Dataset entries:

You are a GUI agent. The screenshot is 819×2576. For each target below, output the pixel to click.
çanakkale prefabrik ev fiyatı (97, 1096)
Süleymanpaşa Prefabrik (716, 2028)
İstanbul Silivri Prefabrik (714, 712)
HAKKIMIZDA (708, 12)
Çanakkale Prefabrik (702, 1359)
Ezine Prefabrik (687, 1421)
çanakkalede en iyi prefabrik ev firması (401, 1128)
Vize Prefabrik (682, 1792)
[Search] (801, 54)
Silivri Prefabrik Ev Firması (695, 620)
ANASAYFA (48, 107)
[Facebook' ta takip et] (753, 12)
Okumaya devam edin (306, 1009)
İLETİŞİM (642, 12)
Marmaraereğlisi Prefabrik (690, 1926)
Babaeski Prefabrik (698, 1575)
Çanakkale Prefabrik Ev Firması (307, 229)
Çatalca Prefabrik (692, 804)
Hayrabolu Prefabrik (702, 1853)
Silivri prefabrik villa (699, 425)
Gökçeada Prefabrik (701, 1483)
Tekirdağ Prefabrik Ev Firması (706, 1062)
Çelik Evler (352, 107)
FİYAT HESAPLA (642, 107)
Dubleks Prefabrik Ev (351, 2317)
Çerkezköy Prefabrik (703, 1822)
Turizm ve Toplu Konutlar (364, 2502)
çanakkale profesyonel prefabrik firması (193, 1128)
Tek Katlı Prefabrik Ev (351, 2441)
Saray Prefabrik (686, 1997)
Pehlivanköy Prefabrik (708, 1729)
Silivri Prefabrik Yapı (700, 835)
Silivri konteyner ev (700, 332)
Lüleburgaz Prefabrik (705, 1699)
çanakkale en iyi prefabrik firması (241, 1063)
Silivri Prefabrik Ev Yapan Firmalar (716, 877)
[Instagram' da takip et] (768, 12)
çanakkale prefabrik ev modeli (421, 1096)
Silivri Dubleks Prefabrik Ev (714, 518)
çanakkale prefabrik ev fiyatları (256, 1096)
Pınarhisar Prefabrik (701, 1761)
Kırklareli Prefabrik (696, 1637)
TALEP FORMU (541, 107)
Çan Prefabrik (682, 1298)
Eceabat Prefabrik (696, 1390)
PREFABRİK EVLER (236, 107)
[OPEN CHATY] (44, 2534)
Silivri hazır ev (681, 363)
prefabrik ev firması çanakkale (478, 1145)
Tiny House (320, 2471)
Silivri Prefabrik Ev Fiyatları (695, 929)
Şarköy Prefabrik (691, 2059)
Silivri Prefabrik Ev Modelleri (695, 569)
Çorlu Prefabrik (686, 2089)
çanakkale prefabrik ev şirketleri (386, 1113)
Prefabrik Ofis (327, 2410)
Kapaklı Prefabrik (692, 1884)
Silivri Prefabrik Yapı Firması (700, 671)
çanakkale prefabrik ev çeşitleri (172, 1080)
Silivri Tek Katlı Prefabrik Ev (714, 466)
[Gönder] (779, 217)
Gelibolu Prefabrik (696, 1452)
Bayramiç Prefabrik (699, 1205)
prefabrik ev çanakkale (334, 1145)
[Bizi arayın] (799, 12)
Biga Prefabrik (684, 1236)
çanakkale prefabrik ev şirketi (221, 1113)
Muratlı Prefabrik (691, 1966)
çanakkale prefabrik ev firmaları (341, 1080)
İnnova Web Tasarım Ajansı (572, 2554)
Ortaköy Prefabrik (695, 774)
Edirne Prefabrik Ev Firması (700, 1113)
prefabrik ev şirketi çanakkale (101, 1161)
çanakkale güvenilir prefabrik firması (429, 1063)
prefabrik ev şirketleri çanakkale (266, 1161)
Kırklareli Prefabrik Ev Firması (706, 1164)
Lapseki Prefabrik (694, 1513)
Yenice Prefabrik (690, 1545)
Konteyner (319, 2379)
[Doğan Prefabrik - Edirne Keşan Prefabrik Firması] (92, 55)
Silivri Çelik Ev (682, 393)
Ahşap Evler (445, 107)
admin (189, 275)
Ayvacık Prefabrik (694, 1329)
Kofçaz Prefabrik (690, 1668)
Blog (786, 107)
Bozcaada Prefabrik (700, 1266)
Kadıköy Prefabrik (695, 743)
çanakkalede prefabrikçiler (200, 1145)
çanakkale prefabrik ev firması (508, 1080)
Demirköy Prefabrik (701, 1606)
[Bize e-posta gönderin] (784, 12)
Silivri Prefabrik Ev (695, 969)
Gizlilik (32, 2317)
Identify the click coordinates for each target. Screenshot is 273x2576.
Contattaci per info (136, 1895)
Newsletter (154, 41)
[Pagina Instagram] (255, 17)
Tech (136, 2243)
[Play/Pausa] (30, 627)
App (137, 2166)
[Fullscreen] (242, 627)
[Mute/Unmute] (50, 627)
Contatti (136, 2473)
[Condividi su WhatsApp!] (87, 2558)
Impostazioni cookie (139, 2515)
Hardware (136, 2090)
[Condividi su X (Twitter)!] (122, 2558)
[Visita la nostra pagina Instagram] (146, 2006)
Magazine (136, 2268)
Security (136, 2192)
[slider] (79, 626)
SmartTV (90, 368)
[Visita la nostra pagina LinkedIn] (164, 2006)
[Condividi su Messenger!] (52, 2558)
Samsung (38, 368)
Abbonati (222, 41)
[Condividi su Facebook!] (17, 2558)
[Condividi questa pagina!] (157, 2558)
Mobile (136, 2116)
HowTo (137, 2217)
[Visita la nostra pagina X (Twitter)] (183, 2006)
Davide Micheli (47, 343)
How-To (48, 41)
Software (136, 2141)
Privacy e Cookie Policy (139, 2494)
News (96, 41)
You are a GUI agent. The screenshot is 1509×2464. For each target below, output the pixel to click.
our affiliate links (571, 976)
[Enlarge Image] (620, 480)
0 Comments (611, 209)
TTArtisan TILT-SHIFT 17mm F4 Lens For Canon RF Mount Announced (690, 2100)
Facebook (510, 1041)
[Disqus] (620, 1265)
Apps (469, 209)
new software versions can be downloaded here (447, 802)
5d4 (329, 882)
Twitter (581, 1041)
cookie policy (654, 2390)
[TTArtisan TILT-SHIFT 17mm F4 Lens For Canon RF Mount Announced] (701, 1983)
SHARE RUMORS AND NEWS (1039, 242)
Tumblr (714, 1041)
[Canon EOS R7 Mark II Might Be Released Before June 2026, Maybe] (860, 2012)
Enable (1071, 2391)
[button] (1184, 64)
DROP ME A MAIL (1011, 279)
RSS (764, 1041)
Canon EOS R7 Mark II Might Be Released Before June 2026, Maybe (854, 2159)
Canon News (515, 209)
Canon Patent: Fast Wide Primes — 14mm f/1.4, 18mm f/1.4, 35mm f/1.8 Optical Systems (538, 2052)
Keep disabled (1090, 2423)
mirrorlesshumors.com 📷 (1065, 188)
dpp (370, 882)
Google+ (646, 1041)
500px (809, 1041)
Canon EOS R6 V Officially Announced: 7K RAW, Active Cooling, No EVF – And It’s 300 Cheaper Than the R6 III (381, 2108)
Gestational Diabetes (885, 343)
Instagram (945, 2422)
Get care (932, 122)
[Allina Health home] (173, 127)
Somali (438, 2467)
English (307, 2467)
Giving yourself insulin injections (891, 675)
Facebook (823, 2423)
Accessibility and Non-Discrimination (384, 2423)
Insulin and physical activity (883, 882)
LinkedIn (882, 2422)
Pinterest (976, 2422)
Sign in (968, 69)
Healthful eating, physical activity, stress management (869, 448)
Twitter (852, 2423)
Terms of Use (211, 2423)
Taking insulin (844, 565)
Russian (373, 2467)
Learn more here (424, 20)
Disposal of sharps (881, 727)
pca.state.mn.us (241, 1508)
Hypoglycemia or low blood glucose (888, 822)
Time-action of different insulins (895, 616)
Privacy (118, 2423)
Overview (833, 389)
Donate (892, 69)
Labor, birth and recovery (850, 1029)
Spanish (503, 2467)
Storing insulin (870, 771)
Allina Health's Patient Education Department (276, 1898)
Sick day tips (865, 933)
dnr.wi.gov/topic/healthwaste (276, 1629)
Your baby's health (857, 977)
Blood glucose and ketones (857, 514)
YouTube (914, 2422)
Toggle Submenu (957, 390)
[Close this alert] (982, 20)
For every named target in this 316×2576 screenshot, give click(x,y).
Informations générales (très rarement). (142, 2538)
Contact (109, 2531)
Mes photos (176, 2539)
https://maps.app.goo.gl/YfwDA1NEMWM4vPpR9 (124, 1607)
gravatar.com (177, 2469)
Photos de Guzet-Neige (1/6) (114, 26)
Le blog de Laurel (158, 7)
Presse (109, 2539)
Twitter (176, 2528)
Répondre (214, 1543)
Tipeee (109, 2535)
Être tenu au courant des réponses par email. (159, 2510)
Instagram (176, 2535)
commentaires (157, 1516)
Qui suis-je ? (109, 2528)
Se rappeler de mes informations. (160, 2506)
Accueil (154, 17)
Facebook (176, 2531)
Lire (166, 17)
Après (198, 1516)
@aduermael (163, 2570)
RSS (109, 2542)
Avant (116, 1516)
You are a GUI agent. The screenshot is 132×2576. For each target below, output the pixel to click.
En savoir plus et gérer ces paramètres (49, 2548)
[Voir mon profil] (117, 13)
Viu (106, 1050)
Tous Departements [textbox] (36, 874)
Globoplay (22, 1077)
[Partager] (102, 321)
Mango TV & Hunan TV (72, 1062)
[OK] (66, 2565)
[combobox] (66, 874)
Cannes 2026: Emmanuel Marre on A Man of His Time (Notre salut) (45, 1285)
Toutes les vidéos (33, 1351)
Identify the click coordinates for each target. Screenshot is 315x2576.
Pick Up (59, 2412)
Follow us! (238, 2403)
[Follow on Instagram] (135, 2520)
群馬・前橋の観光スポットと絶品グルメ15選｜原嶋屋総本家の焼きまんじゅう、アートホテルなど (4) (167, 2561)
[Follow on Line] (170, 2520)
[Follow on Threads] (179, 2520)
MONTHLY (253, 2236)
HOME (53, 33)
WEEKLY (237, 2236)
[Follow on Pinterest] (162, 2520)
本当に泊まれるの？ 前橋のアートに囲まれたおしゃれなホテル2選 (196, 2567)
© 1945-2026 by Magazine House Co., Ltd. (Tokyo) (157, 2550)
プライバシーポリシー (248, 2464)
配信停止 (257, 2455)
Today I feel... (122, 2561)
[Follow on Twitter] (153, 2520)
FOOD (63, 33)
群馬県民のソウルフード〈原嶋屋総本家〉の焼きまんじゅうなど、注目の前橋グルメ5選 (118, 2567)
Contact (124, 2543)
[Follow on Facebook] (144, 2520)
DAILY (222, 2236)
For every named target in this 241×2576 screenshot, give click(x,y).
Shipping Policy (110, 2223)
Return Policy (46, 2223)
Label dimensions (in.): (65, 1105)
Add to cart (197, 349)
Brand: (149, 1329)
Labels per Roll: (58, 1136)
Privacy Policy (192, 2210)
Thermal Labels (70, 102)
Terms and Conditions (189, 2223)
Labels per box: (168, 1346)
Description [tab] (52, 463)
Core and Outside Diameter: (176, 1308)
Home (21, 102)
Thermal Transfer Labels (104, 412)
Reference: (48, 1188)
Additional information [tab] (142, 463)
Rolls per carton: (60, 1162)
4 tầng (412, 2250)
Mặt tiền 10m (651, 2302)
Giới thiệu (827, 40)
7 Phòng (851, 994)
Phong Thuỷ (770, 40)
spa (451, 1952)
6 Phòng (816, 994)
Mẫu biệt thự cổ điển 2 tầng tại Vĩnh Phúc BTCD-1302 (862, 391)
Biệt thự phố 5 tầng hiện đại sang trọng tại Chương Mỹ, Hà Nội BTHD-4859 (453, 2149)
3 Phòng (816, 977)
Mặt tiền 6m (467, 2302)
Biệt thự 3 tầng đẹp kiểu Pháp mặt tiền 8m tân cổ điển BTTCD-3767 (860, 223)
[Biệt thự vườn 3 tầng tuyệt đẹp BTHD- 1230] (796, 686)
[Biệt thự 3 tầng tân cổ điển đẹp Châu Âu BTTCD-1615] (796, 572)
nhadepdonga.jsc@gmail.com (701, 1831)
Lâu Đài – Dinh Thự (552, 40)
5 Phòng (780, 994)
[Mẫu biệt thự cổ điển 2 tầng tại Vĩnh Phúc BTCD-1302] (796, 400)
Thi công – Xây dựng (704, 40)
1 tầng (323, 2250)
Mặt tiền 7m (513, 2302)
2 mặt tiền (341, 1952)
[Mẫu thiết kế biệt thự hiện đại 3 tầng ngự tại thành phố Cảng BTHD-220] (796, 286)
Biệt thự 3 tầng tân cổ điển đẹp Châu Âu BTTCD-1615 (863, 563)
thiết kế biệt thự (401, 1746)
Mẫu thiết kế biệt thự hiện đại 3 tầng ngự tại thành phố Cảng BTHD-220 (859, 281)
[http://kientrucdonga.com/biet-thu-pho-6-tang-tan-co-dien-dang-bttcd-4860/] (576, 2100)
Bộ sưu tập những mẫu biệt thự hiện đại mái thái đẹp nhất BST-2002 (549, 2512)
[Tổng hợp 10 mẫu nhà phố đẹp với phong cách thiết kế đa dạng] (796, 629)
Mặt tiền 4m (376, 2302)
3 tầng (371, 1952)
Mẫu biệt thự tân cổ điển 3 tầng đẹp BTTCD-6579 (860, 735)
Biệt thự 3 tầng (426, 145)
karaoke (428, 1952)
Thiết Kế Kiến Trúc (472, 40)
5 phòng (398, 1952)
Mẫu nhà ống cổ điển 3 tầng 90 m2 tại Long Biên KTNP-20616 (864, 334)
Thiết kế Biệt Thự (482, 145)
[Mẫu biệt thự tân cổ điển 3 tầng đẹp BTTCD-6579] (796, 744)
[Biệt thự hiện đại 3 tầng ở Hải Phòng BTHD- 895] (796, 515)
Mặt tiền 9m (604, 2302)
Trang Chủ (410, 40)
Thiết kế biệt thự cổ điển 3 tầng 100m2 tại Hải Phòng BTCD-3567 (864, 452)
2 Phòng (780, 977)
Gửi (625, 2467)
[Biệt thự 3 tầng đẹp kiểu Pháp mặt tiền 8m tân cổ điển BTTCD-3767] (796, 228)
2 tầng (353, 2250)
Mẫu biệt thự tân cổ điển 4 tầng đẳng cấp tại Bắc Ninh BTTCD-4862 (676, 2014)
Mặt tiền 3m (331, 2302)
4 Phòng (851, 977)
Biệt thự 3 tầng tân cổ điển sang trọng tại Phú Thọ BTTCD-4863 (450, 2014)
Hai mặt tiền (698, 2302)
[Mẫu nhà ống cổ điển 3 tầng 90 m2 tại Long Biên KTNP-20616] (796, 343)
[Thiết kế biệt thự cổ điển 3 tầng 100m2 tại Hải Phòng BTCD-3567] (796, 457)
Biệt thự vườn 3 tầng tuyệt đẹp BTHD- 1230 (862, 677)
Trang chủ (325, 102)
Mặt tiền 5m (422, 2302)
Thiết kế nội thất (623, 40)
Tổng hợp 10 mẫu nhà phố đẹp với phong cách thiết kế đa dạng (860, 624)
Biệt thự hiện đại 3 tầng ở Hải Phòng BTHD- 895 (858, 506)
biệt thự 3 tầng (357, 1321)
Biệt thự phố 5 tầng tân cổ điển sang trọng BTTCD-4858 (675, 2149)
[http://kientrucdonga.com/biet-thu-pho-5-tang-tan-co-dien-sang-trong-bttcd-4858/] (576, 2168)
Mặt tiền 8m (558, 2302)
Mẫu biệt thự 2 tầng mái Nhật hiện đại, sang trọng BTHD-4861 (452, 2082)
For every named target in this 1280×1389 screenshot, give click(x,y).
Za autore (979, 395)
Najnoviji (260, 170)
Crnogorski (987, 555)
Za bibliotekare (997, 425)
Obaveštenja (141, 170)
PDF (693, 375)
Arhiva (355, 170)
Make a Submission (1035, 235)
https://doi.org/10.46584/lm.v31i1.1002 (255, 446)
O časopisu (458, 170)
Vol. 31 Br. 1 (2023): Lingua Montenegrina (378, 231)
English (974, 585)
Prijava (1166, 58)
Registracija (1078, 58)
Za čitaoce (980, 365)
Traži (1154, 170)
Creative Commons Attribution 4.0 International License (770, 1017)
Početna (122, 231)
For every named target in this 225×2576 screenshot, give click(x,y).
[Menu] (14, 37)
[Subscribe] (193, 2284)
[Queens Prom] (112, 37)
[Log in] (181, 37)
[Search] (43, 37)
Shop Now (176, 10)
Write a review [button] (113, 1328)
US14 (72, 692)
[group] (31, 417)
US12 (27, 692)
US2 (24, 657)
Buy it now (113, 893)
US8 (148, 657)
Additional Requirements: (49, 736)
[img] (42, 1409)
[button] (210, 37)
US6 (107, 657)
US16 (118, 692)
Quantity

What you have to do
Write down again, exactly as given, only the lines above that fall from the line with "karaoke (428, 1952)" to the line with "Trang Chủ (410, 40)", inclusive.

Response below
karaoke (428, 1952)
Thiết Kế Kiến Trúc (472, 40)
5 phòng (398, 1952)
Mẫu nhà ống cổ điển 3 tầng 90 m2 tại Long Biên KTNP-20616 (864, 334)
Thiết kế Biệt Thự (482, 145)
[Mẫu biệt thự tân cổ điển 3 tầng đẹp BTTCD-6579] (796, 744)
[Biệt thự hiện đại 3 tầng ở Hải Phòng BTHD- 895] (796, 515)
Mặt tiền 9m (604, 2302)
Trang Chủ (410, 40)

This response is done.